**WHAT IS REQUIRED:** Going through the data, count each line that has the word "computer". Reply with the total and nothing more.

··· PROVIDED RECORDS

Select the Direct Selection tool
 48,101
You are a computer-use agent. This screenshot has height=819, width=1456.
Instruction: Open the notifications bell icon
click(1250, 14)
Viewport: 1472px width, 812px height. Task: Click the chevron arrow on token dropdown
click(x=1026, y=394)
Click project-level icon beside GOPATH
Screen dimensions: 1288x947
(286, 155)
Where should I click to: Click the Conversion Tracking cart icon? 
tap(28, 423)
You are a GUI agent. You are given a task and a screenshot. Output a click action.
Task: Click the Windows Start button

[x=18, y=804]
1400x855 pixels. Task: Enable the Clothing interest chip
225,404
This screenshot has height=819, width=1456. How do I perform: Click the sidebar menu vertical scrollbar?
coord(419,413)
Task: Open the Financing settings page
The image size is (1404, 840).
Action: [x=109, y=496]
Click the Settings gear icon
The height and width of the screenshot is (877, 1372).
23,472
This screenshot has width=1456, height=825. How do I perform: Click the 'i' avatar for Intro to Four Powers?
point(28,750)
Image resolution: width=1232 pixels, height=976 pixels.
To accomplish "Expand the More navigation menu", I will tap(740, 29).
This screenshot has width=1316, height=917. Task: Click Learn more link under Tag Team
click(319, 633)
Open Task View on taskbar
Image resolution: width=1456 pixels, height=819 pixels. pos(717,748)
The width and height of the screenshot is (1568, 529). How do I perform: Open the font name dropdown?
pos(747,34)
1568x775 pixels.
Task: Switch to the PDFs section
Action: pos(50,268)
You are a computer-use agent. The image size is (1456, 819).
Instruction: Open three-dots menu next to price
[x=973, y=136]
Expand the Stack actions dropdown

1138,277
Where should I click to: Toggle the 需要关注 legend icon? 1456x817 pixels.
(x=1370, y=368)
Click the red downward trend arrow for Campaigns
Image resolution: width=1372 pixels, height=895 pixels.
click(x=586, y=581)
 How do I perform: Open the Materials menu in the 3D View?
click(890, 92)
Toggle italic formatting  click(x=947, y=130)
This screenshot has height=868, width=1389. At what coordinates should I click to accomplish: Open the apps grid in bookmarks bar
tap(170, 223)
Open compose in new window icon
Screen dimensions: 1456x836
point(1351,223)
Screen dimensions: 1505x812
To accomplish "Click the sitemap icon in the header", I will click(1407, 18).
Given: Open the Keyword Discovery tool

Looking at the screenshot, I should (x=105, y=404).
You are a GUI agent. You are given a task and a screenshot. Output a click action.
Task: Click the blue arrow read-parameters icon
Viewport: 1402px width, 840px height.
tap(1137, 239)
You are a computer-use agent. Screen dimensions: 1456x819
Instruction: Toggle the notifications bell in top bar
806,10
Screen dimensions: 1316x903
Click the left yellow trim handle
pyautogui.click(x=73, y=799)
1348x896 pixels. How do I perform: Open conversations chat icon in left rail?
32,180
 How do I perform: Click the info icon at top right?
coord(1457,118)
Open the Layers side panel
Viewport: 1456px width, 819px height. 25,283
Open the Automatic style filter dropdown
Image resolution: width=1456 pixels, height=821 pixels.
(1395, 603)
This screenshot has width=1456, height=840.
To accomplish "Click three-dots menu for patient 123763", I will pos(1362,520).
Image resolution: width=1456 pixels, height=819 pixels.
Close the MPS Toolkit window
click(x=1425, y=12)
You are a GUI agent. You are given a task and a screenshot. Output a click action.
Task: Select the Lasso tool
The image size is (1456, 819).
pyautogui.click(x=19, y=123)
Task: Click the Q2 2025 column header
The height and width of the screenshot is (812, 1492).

······

**RESULT FOR THIS EXERCISE:** 3